An AP analysis today says that the Valerie Plame leak is really begin to show how the Bush administration dealt with critics of their administration—even when they were right:
Special prosecutor Patrick Fitzgerald's CIA-leak inquiry is focusing attention on what long has been a Bush White House tactic: slash-and-burn assaults on its critics, particularly those opposed to the president's Iraq war policies. If top officials are indicted, it could seriously erode the administration's credibility and prove yet another embarrassment to President Bush on the larger issue of how he and his national security team marshaled information - much of it later shown to be inaccurate - to support their case for the U.S.-led invasion of Iraq in March 2003.

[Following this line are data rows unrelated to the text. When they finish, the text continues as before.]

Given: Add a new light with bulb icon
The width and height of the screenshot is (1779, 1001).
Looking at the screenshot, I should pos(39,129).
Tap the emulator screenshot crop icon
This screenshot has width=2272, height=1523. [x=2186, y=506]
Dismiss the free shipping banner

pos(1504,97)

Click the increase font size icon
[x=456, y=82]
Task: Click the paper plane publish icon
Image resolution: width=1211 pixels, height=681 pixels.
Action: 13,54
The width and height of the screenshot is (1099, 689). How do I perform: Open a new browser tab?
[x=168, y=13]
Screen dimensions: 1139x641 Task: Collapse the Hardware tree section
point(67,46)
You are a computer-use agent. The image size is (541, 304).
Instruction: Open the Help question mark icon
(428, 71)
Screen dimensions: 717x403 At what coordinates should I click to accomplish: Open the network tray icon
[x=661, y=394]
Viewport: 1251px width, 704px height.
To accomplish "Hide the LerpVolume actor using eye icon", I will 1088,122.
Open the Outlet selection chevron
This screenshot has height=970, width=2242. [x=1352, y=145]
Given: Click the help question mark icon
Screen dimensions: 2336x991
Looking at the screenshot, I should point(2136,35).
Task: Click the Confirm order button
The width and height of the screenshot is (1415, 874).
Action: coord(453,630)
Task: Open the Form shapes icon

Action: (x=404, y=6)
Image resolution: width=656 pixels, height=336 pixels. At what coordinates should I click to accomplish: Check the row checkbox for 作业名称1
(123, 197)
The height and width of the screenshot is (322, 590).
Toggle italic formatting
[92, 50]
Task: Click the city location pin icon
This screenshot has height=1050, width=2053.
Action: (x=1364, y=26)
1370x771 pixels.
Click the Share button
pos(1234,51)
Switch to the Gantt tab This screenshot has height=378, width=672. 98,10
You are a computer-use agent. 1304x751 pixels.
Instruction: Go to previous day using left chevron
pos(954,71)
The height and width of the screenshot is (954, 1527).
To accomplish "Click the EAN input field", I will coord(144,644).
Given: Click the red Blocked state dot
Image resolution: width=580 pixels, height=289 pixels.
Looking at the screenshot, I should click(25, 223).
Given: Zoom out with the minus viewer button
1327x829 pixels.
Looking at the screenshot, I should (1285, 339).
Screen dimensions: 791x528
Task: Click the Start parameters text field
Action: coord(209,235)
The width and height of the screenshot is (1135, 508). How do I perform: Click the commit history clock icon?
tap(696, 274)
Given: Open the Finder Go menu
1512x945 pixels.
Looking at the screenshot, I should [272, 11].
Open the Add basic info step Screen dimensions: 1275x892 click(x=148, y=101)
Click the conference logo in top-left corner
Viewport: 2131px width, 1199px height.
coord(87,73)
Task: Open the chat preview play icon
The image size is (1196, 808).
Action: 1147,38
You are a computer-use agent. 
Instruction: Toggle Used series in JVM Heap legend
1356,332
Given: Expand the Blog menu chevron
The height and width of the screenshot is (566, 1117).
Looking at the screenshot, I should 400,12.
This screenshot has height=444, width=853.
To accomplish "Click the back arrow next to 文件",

The grand jury is concluding a 22-month investigation of whether administration officials illegally leaked information disclosing the identity of an undercover CIA officer, Valerie Plame, in an effort to discredit her husband, former diplomat and war critic Joseph Wilson.
Anxiety at the White House increased after Bush adviser Karl Rove's fourth appearance last week before Fitzgerald's grand jury, and with a New York Times reporter's firsthand account of her dealings with I. Lewis "Scooter" Libby, Vice President Dick Cheney's top aide. [...]
The piece by reporter Judith Miller also fueled speculation that Fitzgerald was seeking to determine whether Cheney played a role in a campaign to discredit Wilson.
"The grand jury investigation has the possibility of really shining a light on the credibility of the administration, how officials tried to undermine those who were criticizing them and how they then covered up that attempt," said American University political scientist James Thurber.
"The question of whether the vice president was involved, we'll probably never know. But it was pretty close to him," said Thurber. He questioned whether Rove and Libby would have operated "on their own" in discussing Wilson's wife with reporters.